Rassemblement contre division
Jésus expulsait un démon qui rendait un homme muet. Lorsque le démon fut sorti, le muet se mit à parler, et la foule fut dans l'admiration. Mais certains se mirent à dire : « C'est par Béelzéboul, le chef des démons, qu'il expulse les démons. » D'autres, pour le mettre à l'épreuve, lui réclamaient un signe venant du ciel.
Jésus, connaissant leurs intentions, leur dit : « Tout royaume divisé devient un désert, ses maisons s'écroulent les unes sur les autres. Si Satan, lui aussi, est divisé, comment son royaume tiendra-t-il ? Vous dites que c'est par Béelzéboul que j'expulse les démons.
« Et si c'est par Béelzéboul que moi, je les expulse, vos disciples, par qui les expulsent-ils ? C'est pourquoi ils seront eux-mêmes vos juges. Mais si c'est par le doigt de Dieu que j'expulse les démons, c'est donc que le règne de Dieu est survenu pour vous.
« Quand l'homme fort et bien armé garde son palais, tout ce qui lui appartient est en sécurité. Mais si un plus fort intervient et triomphe de lui, il lui enlève l'équipement de combat qui lui donnait confiance, et il distribue tout ce qu'il lui a pris. Celui qui n'est pas avec moi est contre moi ; celui qui ne rassemble pas avec moi disperse.
« Quand l'esprit mauvais est sorti d'un homme, il parcourt les terres desséchées en cherchant un lieu de repos. Et comme il n'en trouve pas, il se dit : 'Je vais retourner dans ma maison, d'où je suis sorti.' En arrivant, il la trouve balayée et bien rangée. Alors, il s'en va, et il prend sept autres esprits encore plus mauvais que lui, ils y entrent, et ils s'y installent. Ainsi, l'état de cet homme est pire à la fin qu'au début. »

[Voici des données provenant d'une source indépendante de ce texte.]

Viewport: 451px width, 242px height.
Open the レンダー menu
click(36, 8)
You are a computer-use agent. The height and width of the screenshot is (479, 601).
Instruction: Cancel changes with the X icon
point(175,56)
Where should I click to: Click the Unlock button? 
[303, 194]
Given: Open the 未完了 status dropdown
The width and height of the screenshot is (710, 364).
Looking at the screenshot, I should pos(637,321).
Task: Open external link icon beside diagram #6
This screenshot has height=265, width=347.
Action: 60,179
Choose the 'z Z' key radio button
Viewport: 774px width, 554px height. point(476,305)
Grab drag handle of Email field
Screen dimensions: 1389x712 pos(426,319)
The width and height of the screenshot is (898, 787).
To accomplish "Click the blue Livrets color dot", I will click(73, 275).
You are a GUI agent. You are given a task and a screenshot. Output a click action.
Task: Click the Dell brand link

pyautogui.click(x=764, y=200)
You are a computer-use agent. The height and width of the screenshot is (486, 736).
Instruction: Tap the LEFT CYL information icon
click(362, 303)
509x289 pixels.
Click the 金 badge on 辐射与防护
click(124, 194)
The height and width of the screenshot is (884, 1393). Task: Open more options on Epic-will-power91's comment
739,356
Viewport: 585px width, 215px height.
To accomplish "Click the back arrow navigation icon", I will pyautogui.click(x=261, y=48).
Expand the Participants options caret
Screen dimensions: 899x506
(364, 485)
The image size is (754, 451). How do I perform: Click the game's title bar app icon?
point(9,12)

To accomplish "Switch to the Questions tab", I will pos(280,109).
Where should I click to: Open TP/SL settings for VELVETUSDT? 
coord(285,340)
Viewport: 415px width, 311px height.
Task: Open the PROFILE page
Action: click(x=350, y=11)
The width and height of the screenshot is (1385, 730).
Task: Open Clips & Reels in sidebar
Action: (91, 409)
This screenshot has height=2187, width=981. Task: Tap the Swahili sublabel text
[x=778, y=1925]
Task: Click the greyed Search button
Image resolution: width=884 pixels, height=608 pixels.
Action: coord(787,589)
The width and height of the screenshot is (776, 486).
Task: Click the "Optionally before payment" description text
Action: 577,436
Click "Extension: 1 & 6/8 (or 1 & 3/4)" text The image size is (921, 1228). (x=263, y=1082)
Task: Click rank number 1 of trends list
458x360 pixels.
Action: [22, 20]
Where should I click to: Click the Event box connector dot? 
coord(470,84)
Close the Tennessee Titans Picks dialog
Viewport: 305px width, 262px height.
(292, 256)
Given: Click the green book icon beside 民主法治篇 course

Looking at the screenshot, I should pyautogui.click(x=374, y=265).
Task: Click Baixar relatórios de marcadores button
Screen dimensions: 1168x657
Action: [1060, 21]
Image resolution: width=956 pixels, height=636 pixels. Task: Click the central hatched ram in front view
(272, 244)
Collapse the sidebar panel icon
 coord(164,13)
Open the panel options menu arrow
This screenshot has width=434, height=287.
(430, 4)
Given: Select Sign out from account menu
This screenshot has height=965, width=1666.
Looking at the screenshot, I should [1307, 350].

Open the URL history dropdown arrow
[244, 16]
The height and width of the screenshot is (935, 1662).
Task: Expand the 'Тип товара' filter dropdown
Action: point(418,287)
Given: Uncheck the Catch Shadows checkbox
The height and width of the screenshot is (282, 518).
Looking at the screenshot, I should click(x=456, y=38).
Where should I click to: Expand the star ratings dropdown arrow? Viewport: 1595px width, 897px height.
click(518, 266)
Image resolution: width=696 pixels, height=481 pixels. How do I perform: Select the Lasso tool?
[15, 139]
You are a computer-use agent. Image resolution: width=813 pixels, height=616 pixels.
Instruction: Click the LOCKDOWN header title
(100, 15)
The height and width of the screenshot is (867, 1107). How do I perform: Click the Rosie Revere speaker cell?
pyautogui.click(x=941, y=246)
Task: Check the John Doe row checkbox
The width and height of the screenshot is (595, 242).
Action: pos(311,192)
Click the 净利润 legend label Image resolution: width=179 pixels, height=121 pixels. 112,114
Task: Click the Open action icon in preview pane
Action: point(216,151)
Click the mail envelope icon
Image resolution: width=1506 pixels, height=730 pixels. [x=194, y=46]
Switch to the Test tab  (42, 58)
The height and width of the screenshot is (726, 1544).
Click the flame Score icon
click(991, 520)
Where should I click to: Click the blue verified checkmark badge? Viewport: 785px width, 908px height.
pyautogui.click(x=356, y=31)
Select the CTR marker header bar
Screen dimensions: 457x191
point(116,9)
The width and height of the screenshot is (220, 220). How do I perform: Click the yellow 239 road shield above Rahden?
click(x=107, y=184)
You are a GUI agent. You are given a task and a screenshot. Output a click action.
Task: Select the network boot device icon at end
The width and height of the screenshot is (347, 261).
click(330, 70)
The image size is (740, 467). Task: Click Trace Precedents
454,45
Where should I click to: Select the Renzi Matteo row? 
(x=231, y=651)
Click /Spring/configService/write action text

voir aussi : Champions de la division, Un royaume sans couture
Petite collection de sentences sur les esprits malins, avec comme point de départ l'accusation que Jésus agirait pour le compte du 'chef des démons'. La phrase qui m'accroche le plus est "celui qui ne rassemble pas avec moi disperse".
Ce 'disperse' rappelle immédiatement l'étymologie du mot 'diable' = celui qui jette au loin, celui qui sépare. En ce sens, on pourrait dire que les démons, les mauvais esprits, ce sont ceux qui séparent, qui isolent les gens, malades ou égarés, du reste de la communauté. On voit mal comment ces principes de force centrifuge pourraient être organisés en une hiérarchie, avec à leur tête un chef !
C'est là le fondement le mieux établi du raisonnement de Jésus : il n'est pas possible qu'un disperseur soit un guérisseur, c'est-à-dire ré-unisse à sa communauté d'origine une personne précédemment mise à l'écart, isolée, par l'un de ces mêmes esprits mauvais. Celui qui guérit est forcément contre les démons, et inversement, les démons sont contre la guérison.
Il y a par contre de fausses guérisons, et de deux sortes.
Il y a des guérisons qui ne sont que partielles, c'est-à-dire que seuls les symptômes les plus apparents ont disparu, mais pas la racine du mal. C'est ce que font le plus souvent les médecines, surtout la notre, occidentale. Parfois avec toutes les apparences de la réussite la plus complète. Mais par dessous la cendre, le feu couve.
Et il y a des guérisons qui sont pires que le mal originel, celles dont parle le dernier paragraphe. Celles-ci ne sont obtenues que parce que le mal a en fait été refoulé encore plus profondément. Le résultat est que les symptômes précédents peuvent disparaître, au moins temporairement, le temps que le foyer remonte vers la surface. Mais ensuite ...
Les guérisons opérées par Jésus n'entraient certainement pas dans le premier cas. Tous les récits que nous ayons donnent une image claire d'un changement complet et radical. Le grabataire est capable de se relever et de partir, tout guilleret, avec son brancard sur le dos, etc...
Pour ce qui est du second cas, c'est à chacun de prendre parti. Personnellement, je sais lequel j'ai pris.